Major clubs and leagues across Europe rejected the Super League in favour of the status quo following Thursday’s EU court verdict which said UEFA and FIFA contravened EU law by preventing the formation of a Super League.
Manchester United were one of the first to say they remain committed to playing in competitions run by Europe’s soccer governing body UEFA, as did German giants Bayern Munich.
United were one of the 12 clubs involved in the formation of the breakaway Super League in April 2021 but pulled out due to pressure from fans, governments and players.
“Our position has not changed. We remain fully committed to participation in UEFA competitions, and to positive cooperation with UEFA, the Premier League, and fellow clubs through the ECA on the continued development of the European game,” the club said.
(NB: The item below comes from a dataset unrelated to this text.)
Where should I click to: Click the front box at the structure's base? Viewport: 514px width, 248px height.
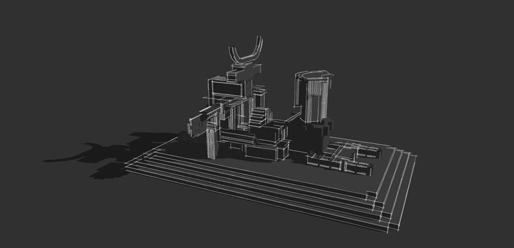(266, 152)
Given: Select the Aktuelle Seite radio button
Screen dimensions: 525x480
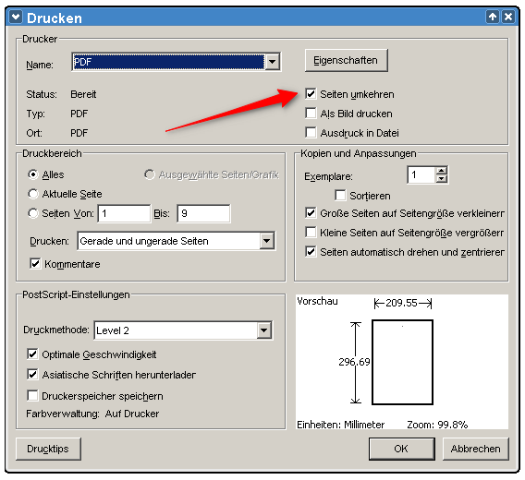Looking at the screenshot, I should (33, 194).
Liverpool, Manchester City, Chelsea, Tottenham Hotspur and Arsenal were the other five Premier League clubs involved before pulling out.
Two months after the six English clubs pulled out of the project in 2021, they said they would offer a combined 22 million pounds ($27.78 million) as “a gesture of goodwill” to go towards the good of the game, including new investment to support fans, grassroots football and community programmes.
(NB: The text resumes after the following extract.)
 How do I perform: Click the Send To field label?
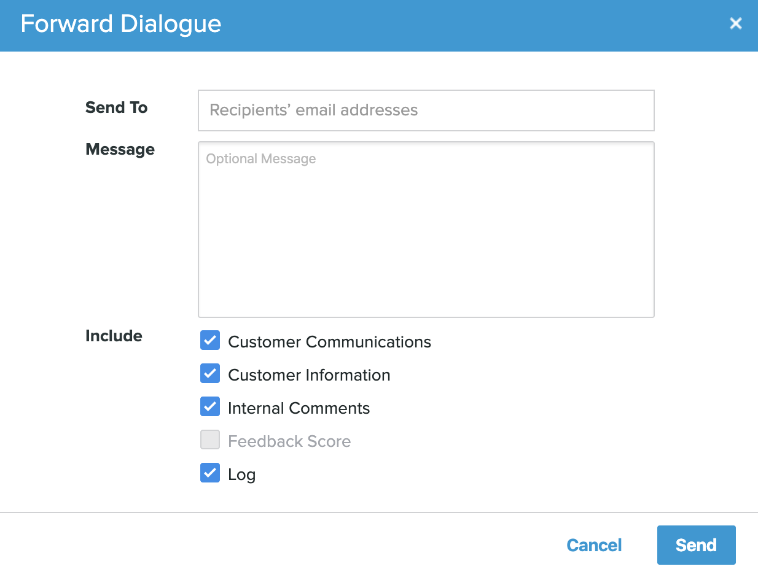[116, 107]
The Premier League said they would face a 30-point deduction if they attempt a similar move in future and each would be fined 25 million pounds for any such breakaway attempt.
“The ruling does not endorse the so-called “European Super League” and the Premier League continues to reject any such concept,” the Premier League said in a statement.
“Supporters are of vital importance to the game and they have time and again made clear their opposition to a ‘breakaway’ competition that severs the link between domestic and European football.”
Bayern Munich said they were committed to UEFA competitions, saying the door for the Super League “remains closed” for the German champions.
“The Bundesliga is the foundation of FC Bayern, just as all national leagues are the foundation of other European football clubs,” Bayern CEO Jan Christian Dreesen said.
“It is therefore our duty and our deep conviction to strengthen them, not to weaken them. We are also committed to the European club competitions under the umbrella of UEFA.”
The German Football League (DFL), which is in charge of the Bundesliga, said it “explicitly supports the European sports model and rejects competitions outside those competitions organised by the federations and the leagues”.
The European Club Association (ECA), which represents nearly 500 clubs across the continent, said the football world had “moved on from the Super League years ago”.
“Through ECA, clubs today are already at the heart of decision-making in relation to the competitions they participate in,” the ECA said.
“Most importantly, football is a social contract not a legal contract.
“All the recognised stakeholders… spanning confederations, federations, clubs, leagues, players and fans stand more united than ever against the attempts by a few individuals pursuing personal agendas to undermine the very foundations and basic principles of European football.”
France’s Ligue de Football Professionnel (LFP) said it “unequivocally supports” competitions organised by UEFA.